InterviewSim: A Scalable Framework for Interview-Grounded Personality Simulation

New method grounds AI personality simulation in 23,000 real interview transcripts instead of surveys.

Deep Dive

A team of researchers has introduced InterviewSim, a novel and scalable framework designed to evaluate how well large language models (LLMs) can simulate real human personalities. The key innovation is grounding the evaluation in actual spoken words rather than demographic surveys or personality questionnaires. The researchers compiled a massive dataset of over 671,000 question-answer pairs extracted from 23,000 verified interview transcripts featuring 1,000 public personalities, representing an average of 11.5 hours of content per person. This data-driven approach addresses a critical gap in AI personality research, which has traditionally lacked direct assessment against what individuals actually said.

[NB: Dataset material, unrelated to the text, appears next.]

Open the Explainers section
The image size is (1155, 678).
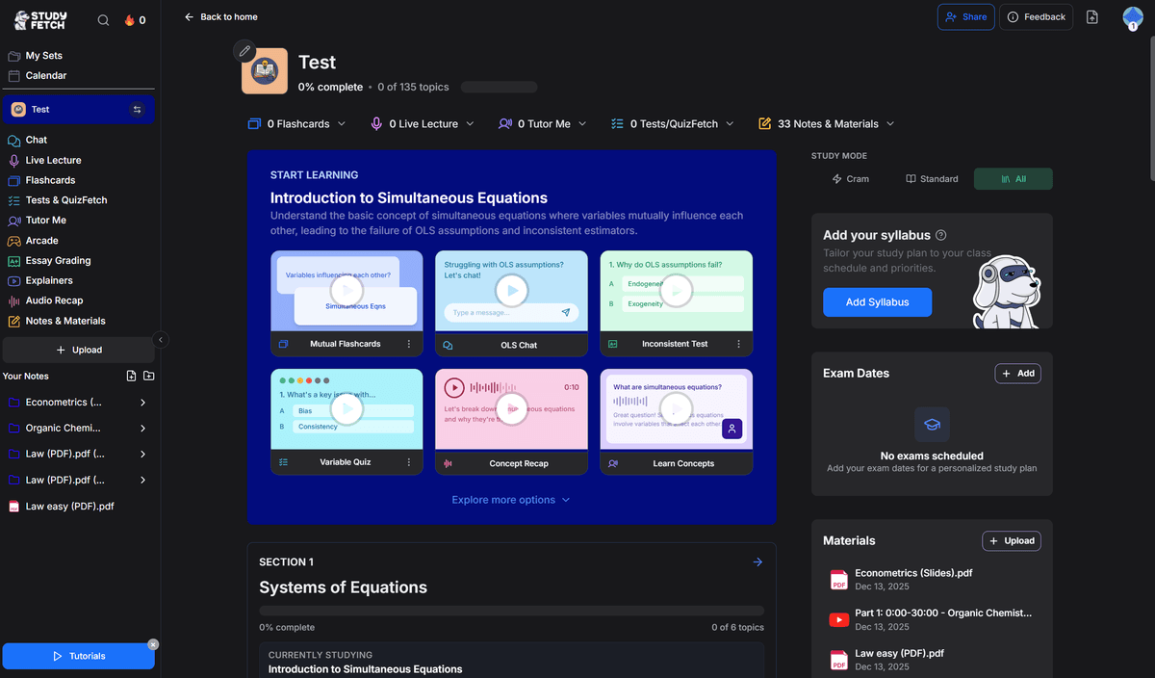[48, 280]
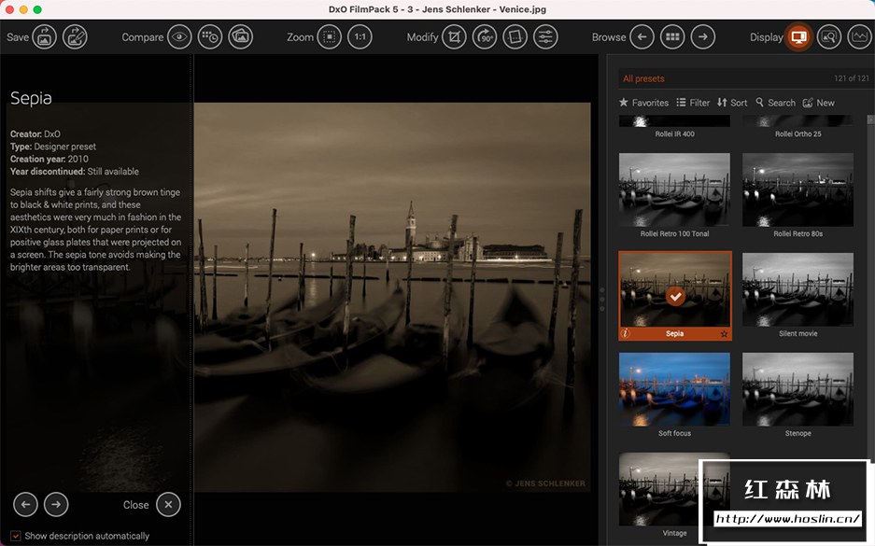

The framework proposes a multi-dimensional evaluation using four complementary metrics: content similarity, factual consistency, personality alignment, and factual knowledge retention. Through systematic comparisons, the study demonstrates that methods grounded in real interview data substantially outperform those relying solely on biographical profiles or a model's parametric knowledge. Crucially, the research reveals a strategic trade-off: retrieval-augmented generation (RAG) methods excel at capturing personality style and response quality, while chronological-based methods better preserve factual consistency and knowledge retention. These findings provide actionable insights for developers, enabling principled method selection based on whether an application prioritizes authentic conversational style or factual accuracy.

Key Points
  • Uses a dataset of 671,000 Q&A pairs from 23,000 interviews of 1,000 public figures
  • Introduces a 4-metric evaluation framework (content, facts, personality, knowledge) for personality simulation
  • Reveals a key trade-off: RAG methods are best for style, chronological methods for factual consistency

Why It Matters

Enables more authentic AI companions, interview trainers, and historical simulations by grounding personality in real speech data.